BANGKOK (AP) — Asian stock markets fell Friday, deflated after U.S. Federal Reserve Chairman Ben Bernanke gave no hint of immediate action to jump-start growth in the world's No. 1 economy.
Bernanke avoided sending any signals Thursday in an appearance before members of the U.S. Congress about what the Fed might do in response to a slowdown in hiring. The 69,000 jobs created in May was the fewest in a year.
Bernanke didn't pledge any new Fed measures, but he didn't rule out future actions. He said Fed officials would closely examine the latest economic developments when they next meet on June 19-20.
Francis Lun, managing director of Lyncean Holdings in Hong Kong said markets were "slightly disappointed" that Bernanke had not said the Fed would extend its Treasury bond-buying program, known as quantitative easing. The program injects money into the financial system, lowering interest rates to spur lending and growth.
Japan's Nikkei 225 index fell 2 percent to 8,471.04. South Korea's Kospi dropped 0.6 percent to 1,837.19. Australia's S&P/ASX 200 lost 1.1 percent to 4,062.90. Hong Kong's Hang Seng Index fell 0.4 percent to 18,604.18.
Benchmarks in Singapore, Taiwan, Indonesia, the Philippines and New Zealand also fell. Mainland Chinese shares moved higher by midday.
An effort by China on Thursday to reverse a sharp economic downturn by a surprise cut to the benchmark lending rates failed to rejuvenate markets because it may have been too little, Lun said.

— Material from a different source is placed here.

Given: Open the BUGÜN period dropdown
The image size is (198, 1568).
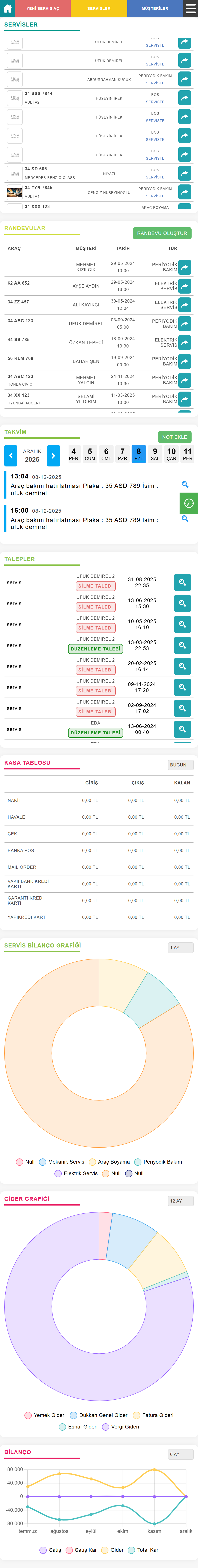Looking at the screenshot, I should click(x=180, y=765).
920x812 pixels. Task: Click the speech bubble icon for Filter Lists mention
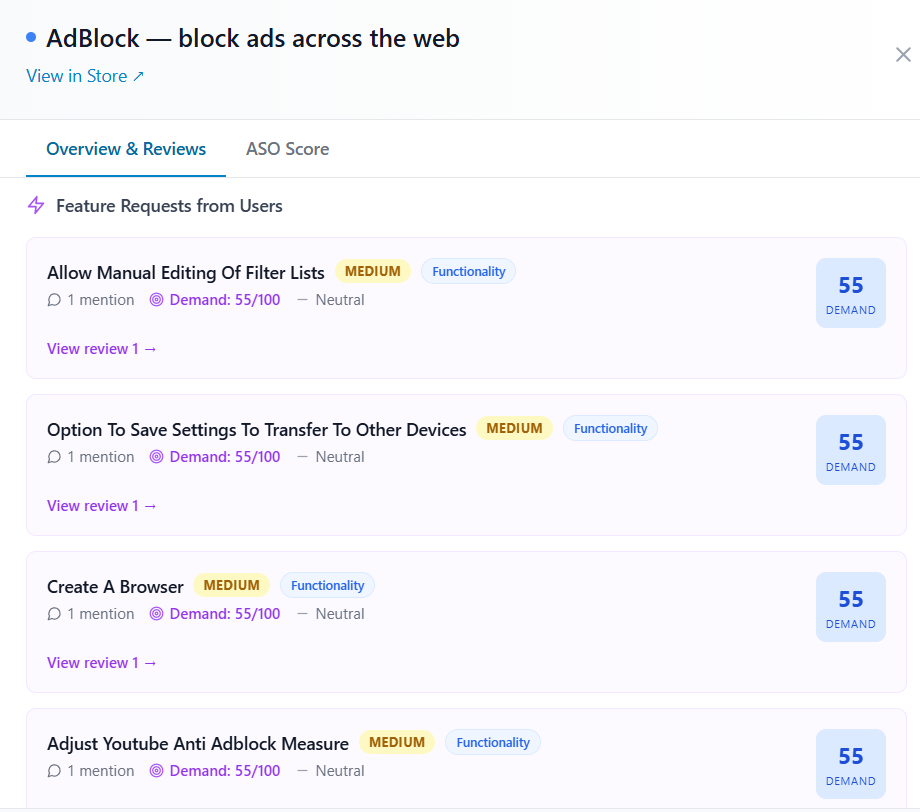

"The economy is slowing much faster than people expected," he said.
The interest rate on a one-year loan will be cut by a quarter percentage point to 6.31 percent effective Friday, the Chinese central bank announced.
While the rate cut was small, it was the first since November 2008 — and it served as a signal to banks, companies and consumers that Beijing approves of more borrowing.
China has rolled out a series of measures to stimulate the economy after growth fell to a nearly three-year low of 8.1 percent in the first quarter and April factory output grew at its slowest rate since the 2008 crisis. Private sector analysts expect this quarter's growth to fall further.
Andrew Sullivan of Piper Jaffray Asia in Hong Kong said in a commentary that investor concerns remained focused on Europe — where a lingering financial crisis has now infected Spain and its banks.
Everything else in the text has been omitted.